La muerte nos desafía continuamente, nos amenaza y nos desconcierta, nos hace enfrentarnos con nuestra máxima limitación. De ahí el grito que emerge de lo más recóndito de cada corazón humano: “¡No quiero morir!”.
No en vano el ser humano siempre se ha esforzado por conservar la vida, defender la vida, aferrarse a la vida. Hoy la ciencia y la tecnología luchan con todos sus recursos para prolongar la vida humana, para retardar el arribo de la muerte. Y sin embargo, tarde o temprano, llega la muerte.
Ahora bien, cuando no se tiene fe en Cristo, la muerte se nos presenta como una aplastante experiencia de contradicción, de limitación y de fracaso.
Recordemos que las trágicas consecuencias del pecado original fueron, justamente, la ruptura del hombre con Dios y el arribo de la muerte a la existencia humana.
Sin embargo, Dios se compadeció de nosotros, pues nos envió a su Hijo para reconciliarnos con Él y rescatarnos del abismo de la muerte.
Por la muerte y la resurrección de Cristo, recibimos la redención y el perdón de los pecados, recibimos también la semilla de la resurrección, de la vida futura.
Su muerte fue un acto de amor
La muerte de Jesús, que estaremos celebrando en los próximos días, es un acto inaudito de amor de Dios por nosotros. Jesús había dicho: “Nadie tiene más amor que el que da la vida por sus amigos” (Jn 15,13) y lo cumplió: entregó su vida por nosotros en la cruz.
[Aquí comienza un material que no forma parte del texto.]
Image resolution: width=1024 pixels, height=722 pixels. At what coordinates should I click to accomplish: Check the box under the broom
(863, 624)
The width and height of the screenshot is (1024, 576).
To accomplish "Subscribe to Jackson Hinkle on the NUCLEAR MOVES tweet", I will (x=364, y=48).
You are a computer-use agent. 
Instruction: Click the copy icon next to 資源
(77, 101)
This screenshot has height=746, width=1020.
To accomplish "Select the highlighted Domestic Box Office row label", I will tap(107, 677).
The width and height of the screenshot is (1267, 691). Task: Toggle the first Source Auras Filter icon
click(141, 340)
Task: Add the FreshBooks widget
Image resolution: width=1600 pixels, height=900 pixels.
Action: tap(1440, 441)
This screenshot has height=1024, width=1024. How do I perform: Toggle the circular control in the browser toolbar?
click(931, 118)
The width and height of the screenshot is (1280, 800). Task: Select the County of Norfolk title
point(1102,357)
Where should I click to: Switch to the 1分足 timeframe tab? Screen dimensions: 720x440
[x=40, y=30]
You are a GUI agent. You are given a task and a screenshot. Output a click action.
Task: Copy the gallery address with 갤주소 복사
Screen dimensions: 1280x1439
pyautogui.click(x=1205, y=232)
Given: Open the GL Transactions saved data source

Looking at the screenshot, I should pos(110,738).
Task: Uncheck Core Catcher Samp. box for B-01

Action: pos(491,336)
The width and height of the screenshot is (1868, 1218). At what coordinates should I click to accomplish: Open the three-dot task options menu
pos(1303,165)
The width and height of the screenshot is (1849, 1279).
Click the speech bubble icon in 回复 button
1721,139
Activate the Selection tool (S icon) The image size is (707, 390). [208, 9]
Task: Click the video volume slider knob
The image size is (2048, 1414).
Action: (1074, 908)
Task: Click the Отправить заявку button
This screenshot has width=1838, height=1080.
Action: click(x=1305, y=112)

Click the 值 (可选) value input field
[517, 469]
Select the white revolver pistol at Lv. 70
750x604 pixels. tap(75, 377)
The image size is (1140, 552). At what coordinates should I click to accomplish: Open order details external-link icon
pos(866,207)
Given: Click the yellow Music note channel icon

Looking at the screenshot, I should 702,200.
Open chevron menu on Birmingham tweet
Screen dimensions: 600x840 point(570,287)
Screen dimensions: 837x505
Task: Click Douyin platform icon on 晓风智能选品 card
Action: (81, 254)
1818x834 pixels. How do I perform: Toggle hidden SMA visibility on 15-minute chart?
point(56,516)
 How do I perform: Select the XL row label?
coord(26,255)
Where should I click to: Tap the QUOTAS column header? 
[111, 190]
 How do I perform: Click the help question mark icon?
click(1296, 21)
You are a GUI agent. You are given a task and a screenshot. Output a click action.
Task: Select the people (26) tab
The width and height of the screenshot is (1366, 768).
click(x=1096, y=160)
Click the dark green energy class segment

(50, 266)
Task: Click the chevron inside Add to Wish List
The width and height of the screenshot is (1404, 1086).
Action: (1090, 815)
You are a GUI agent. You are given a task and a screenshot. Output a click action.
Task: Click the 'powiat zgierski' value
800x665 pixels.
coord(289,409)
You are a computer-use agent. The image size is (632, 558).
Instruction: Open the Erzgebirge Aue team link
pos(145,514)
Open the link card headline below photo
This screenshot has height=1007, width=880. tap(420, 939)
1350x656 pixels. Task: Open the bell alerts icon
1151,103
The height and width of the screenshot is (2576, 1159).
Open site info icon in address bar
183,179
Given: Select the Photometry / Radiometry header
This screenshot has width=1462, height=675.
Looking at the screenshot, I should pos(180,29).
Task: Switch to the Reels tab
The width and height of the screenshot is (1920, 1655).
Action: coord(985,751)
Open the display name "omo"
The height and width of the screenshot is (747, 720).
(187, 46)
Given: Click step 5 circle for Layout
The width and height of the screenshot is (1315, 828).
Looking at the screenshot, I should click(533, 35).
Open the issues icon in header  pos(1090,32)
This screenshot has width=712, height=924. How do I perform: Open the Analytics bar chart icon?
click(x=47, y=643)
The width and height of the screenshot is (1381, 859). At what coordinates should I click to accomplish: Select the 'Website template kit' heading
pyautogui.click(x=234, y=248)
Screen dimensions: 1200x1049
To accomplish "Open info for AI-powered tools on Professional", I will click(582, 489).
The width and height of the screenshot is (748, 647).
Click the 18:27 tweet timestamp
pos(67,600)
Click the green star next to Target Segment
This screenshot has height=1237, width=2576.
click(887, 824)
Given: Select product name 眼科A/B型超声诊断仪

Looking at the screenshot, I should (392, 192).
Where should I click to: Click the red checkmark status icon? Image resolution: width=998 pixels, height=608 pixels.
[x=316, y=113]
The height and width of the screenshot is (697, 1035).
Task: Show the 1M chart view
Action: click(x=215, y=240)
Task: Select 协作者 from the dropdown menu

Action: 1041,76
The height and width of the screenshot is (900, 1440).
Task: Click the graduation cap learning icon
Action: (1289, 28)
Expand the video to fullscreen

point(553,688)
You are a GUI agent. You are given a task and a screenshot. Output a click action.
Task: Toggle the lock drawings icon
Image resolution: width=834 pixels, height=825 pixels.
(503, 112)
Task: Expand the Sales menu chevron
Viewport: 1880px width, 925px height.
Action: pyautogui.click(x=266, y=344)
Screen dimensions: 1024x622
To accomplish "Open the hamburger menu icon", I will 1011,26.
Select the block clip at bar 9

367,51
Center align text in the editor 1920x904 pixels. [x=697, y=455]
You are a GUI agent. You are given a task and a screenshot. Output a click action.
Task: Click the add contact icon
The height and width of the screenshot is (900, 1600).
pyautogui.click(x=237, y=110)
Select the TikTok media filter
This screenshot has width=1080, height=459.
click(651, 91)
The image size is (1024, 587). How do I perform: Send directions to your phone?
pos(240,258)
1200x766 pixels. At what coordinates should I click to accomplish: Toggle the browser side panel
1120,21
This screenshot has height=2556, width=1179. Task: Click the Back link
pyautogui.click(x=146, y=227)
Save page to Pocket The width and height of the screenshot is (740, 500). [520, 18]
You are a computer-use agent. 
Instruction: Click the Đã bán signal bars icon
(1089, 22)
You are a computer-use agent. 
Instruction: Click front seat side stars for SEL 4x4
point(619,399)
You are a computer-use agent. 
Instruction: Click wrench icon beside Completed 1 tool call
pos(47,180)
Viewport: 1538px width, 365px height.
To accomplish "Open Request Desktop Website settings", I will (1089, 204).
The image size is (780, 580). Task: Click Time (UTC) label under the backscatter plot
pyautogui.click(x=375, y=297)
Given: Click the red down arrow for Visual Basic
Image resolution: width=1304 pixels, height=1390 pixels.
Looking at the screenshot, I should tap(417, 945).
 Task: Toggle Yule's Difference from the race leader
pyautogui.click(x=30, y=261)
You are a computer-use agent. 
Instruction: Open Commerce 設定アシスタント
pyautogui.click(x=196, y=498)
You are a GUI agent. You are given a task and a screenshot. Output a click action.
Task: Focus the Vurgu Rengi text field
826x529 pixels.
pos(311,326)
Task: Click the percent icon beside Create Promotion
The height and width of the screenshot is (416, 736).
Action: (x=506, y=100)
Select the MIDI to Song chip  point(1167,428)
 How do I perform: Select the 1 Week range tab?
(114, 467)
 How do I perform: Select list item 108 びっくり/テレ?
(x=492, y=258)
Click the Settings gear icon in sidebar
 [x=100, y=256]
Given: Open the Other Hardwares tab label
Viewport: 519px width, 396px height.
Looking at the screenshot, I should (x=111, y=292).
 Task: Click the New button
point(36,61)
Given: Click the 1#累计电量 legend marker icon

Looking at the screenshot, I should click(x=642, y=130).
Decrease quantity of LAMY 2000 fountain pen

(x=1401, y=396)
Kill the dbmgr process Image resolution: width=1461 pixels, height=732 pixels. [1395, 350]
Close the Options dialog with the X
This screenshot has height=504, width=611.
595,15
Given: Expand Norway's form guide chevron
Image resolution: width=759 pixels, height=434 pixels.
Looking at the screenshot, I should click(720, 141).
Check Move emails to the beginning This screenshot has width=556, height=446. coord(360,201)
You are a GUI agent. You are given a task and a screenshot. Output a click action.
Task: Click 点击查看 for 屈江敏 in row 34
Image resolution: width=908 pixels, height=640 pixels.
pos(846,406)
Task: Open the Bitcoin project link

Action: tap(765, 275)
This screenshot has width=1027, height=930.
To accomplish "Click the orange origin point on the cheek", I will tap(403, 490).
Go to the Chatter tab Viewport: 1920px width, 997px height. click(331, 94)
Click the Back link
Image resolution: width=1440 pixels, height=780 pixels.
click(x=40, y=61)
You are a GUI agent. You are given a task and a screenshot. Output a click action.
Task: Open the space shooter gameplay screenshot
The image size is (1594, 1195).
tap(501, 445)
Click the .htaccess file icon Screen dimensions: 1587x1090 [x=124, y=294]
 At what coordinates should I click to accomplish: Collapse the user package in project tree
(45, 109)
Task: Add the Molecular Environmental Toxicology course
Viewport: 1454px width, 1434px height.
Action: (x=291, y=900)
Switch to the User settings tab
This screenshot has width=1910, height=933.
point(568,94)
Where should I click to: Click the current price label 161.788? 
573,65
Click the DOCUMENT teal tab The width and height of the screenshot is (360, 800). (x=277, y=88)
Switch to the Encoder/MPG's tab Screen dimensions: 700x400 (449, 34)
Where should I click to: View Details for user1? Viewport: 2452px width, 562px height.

Por su muerte y resurrección, Cristo nos reconcilió con Dios Padre, nos redimió salvándonos del pecado y de la muerte, nos rescató de la muerte eterna y nos abrió la posibilidad de la resurrección.
Gracias a la muerte de Cristo, el misterio de nuestra propia muerte se ha transformado.
Gracias a la muerte y a la resurrección de Cristo, cuando tenemos que enfrentarnos con la muerte, personal o de algún ser querido, tenemos la esperanza de que, donde parece que todo concluye, todo comienza; donde parece que todo es absurdo, todo empieza a cobrar su más auténtico sentido; donde parece que ha triunfado la muerte, comienza la verdadera vida; donde parece que ya no existe esperanza, en realidad se abren los horizontes del verdadero porvenir; donde parece que la oscuridad lo inunda todo, en realidad resplandece la luz inextinguible de Cristo resucitado y glorioso.
Así pues, en la muerte y en la resurrección de Cristo, que nos disponemos a celebrar durante el triduo pascual, Dios nos regala una respuesta esperanzadora sobre nuestro porvenir y sobre la comunión futura con los seres queridos que la muerte nos ha arrebatado (cf. Gaudium et spes 18), pues como dice el número 22 de la constitución pastoral Gaudium et Spes, del Concilio Vaticano II:
En Cristo y por Cristo se ilumina el enigma del dolor y de la muerte, que, fuera de su Evangelio, nos aplasta. Cristo resucitó, venciendo a la muerte con su muerte, y nos dio la vida, de modo que, siendo hijos de Dios en el Hijo, podamos clamar en el Espíritu: ¡Padre!